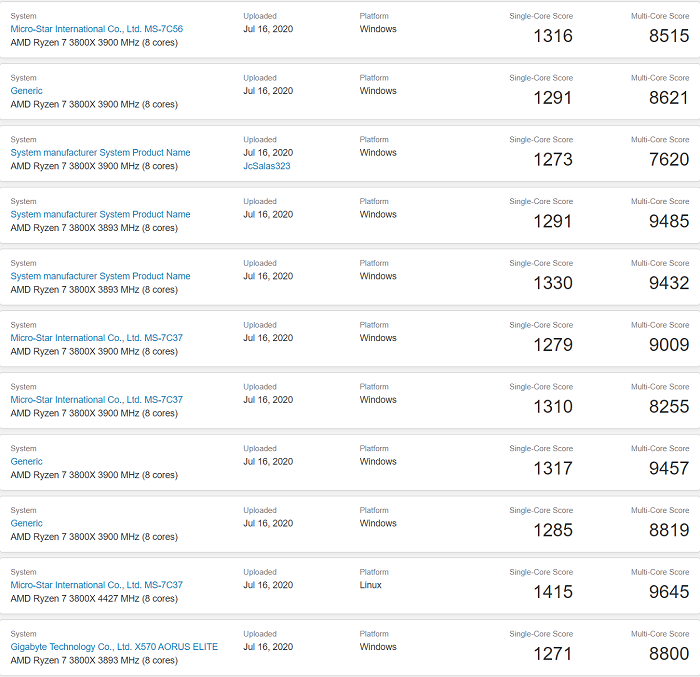This screenshot has width=700, height=677.
Task: Open the Gigabyte X570 AORUS ELITE link
Action: pos(114,647)
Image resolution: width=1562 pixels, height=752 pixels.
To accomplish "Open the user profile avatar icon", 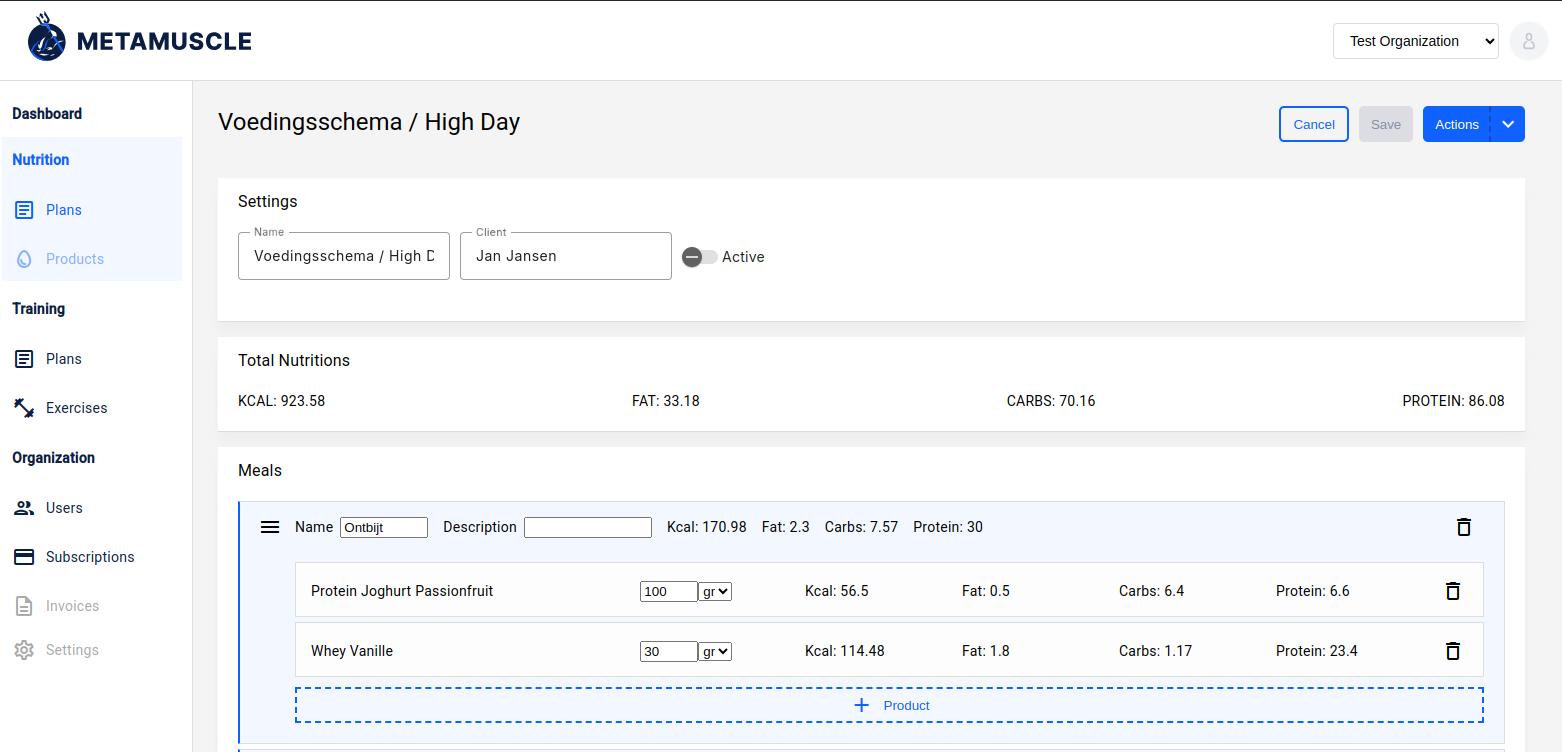I will pyautogui.click(x=1528, y=41).
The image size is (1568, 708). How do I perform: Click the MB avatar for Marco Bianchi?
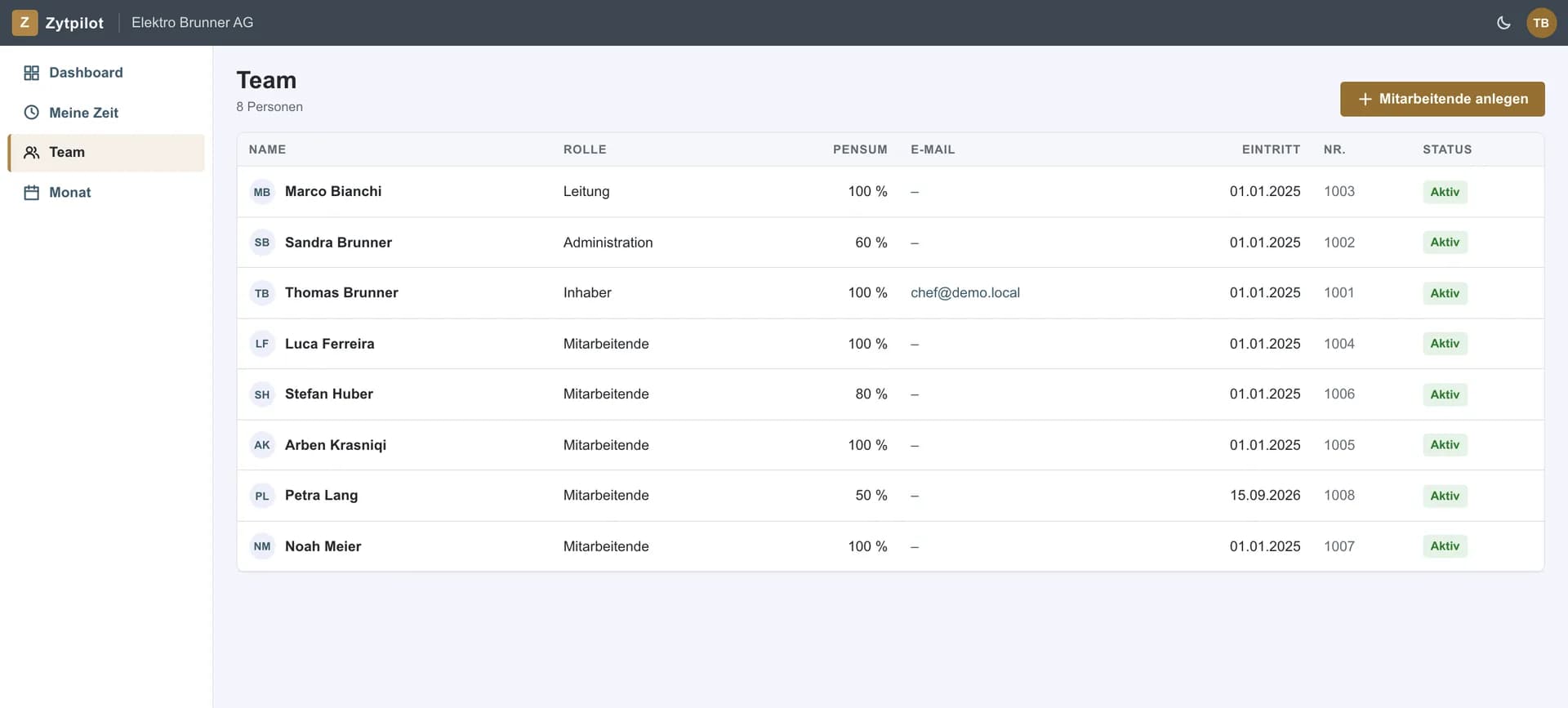(262, 192)
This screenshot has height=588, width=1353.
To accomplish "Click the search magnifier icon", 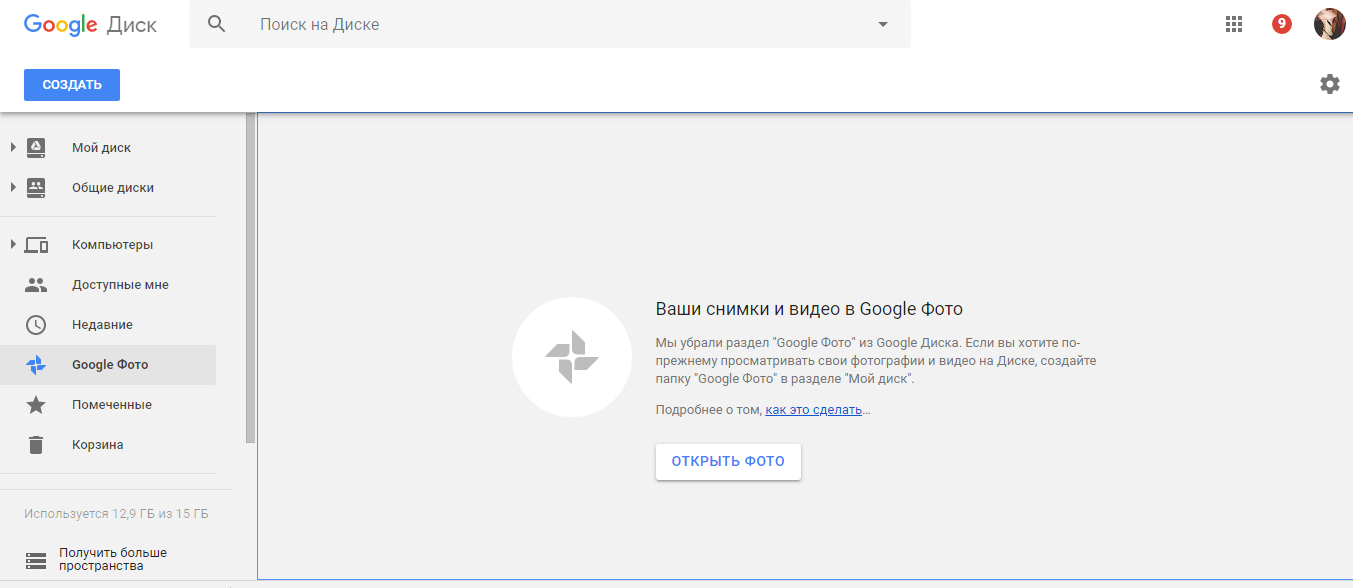I will 217,24.
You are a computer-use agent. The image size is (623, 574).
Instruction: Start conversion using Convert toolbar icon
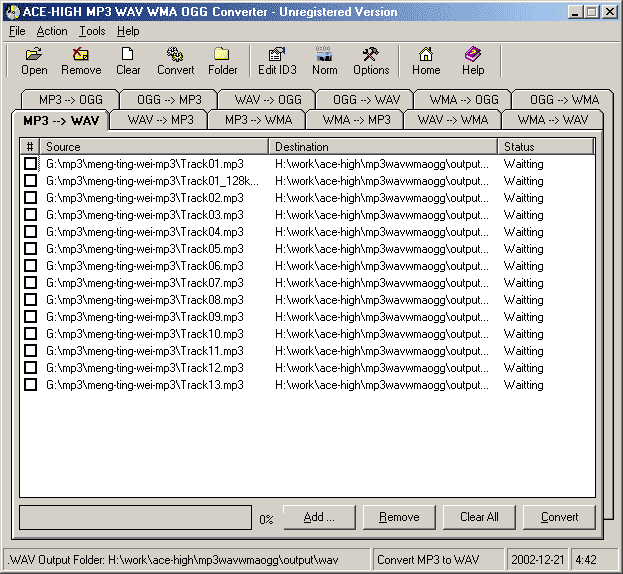click(x=175, y=61)
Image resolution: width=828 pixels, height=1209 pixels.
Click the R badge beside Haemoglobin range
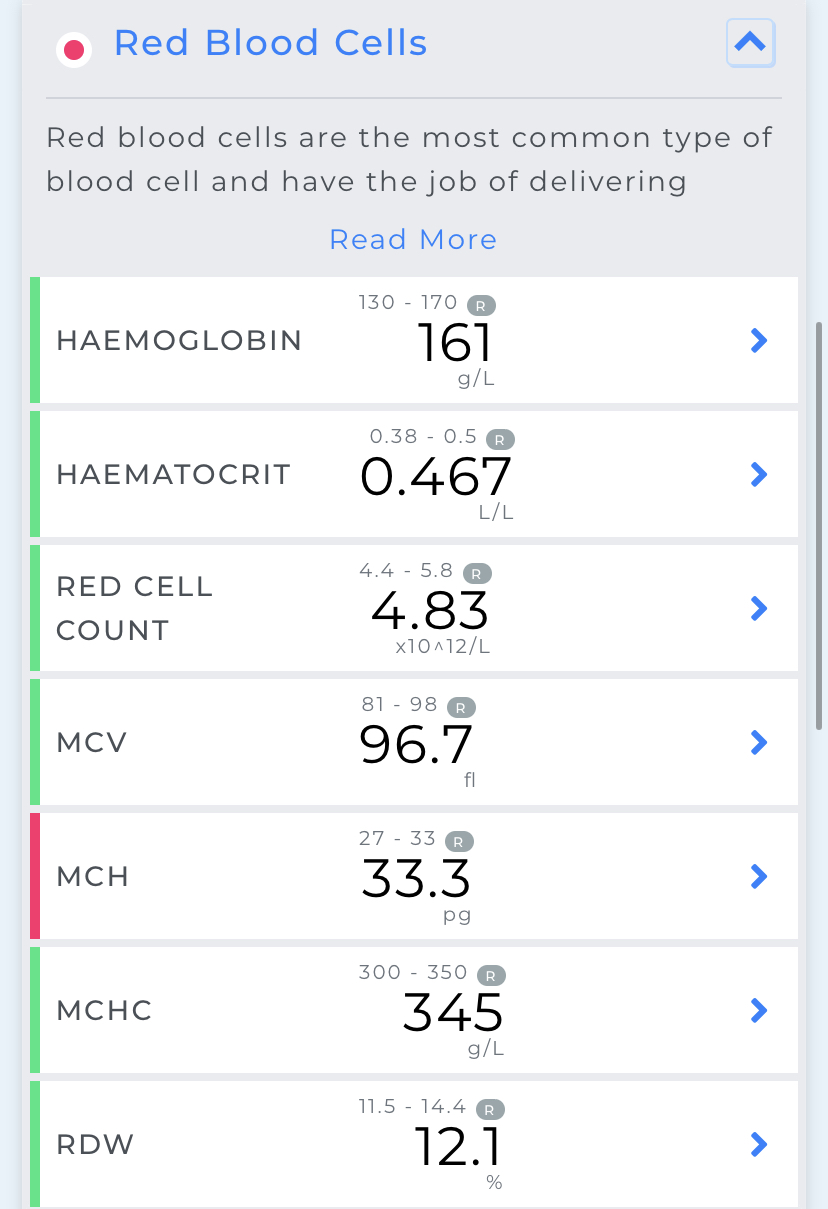click(482, 305)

[AIM OF THE TASK] Set down the line containing "Instruction: Start conversion" and every line after it up to the end of the material, exactly as written, but not the pictures.

[SOLUTION FOR THIS EXERCISE]
Instruction: Start conversion using Convert toolbar icon
click(x=175, y=61)
Image resolution: width=828 pixels, height=1209 pixels.
Click the R badge beside Haemoglobin range
click(482, 305)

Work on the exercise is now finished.